Disque personnel, To the Places I Call(ed) Home n’en reste pas moins entièrement dirigé vers la piste de danse. Vu la thématique et le fil rouge choisis, on aurait pu pourtant imaginer un album dessinant de grands paysages mélancoliques. Au lieu de ça, DC Salas ne descend jamais en dessous d’un certain BPM, zigzaguant entre techno, (acid) house, trance ou même new beat. Avec, à la clé, un disque intime mais pas « intimiste », qui tournoie sous la boule à facettes. « Clairement, je n’avais pas envie de faire l’album un peu cliché du producteur électronique qui pond dix morceaux sans beat. Je ne voulais pas non plus être dans le mood un peu plus pop de mon disque précédent. J’avais envie de proposer une musique qui rassemble toutes mes influences électroniques, et que je puisse à la fois écouter à la maison et jouer en club. Le deejaying a pris tellement de place dans ma vie que c’est devenu bien plus que simplement « partager » des disques. Aujourd’hui, c’est une manière de prolonger cette thérapie qu’est pour moi la musique. »

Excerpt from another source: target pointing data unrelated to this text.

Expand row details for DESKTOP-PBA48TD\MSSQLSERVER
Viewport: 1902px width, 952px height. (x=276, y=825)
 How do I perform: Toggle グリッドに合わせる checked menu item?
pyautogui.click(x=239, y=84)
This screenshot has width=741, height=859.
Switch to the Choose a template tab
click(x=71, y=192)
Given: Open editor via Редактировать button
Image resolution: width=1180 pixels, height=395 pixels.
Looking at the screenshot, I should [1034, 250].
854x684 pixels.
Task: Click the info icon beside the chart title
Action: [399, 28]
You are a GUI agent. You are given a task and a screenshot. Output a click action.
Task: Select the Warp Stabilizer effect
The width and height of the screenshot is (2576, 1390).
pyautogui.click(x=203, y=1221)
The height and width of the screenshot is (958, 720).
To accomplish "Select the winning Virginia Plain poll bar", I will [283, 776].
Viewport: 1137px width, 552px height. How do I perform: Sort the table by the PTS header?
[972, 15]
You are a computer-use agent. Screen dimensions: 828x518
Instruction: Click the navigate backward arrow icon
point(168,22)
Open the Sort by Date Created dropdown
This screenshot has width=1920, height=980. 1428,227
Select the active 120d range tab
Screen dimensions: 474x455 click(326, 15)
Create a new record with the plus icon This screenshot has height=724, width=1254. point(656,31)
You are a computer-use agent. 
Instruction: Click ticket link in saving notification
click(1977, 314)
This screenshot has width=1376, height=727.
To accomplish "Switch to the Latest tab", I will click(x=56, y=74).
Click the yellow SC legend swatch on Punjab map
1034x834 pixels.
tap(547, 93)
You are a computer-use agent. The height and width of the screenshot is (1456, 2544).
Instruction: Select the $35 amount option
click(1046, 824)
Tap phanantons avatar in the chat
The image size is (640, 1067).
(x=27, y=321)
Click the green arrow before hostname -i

Pour celui qui s’est fixé récemment du côté de Laeken, le dancefloor est en effet devenu comme une seconde maison. En particulier celui du Fuse, le célèbre club bruxellois, dont il est aujourd’hui l’un des… résidents. « Clairement, je peux jouer dans un endroit pendant cinq heures et me sentir comme chez moi. C’est forcément encore plus vrai pour le Fuse, avec tout ce que le lieu peut avoir de familial. On l’a encore vu avec le départ de Sami (surnommé « l’Indien », le célèbre portier/physio du Fuse est décédé le 18 octobre dernier, NDLR), qui a affecté toute l’équipe. »

Cette année, le Fuse fête ses 30 ans. Une longévité exceptionnelle, a fortiori dans une nightlife où le club n’est plus forcément le modèle dominant. « C’est clair qu’on peut trouver une énergie folle dans le côté éphémère que peuvent avoir certaines soirées « nomades », que j’adore aussi. Mais il y a quand même encore dans le club une manière particulière de créer des histoires et des liens qui me touchent. » Une façon à la fois de rassembler et de servir de refuge. Comme le disait la critique anglaise Emma Warren dans son dernier ouvrage: Dance your way home

DC Salas, To the Places I Call(ed) Home ***(*), distribué par R.A.N.D. Muzik & Echocentric.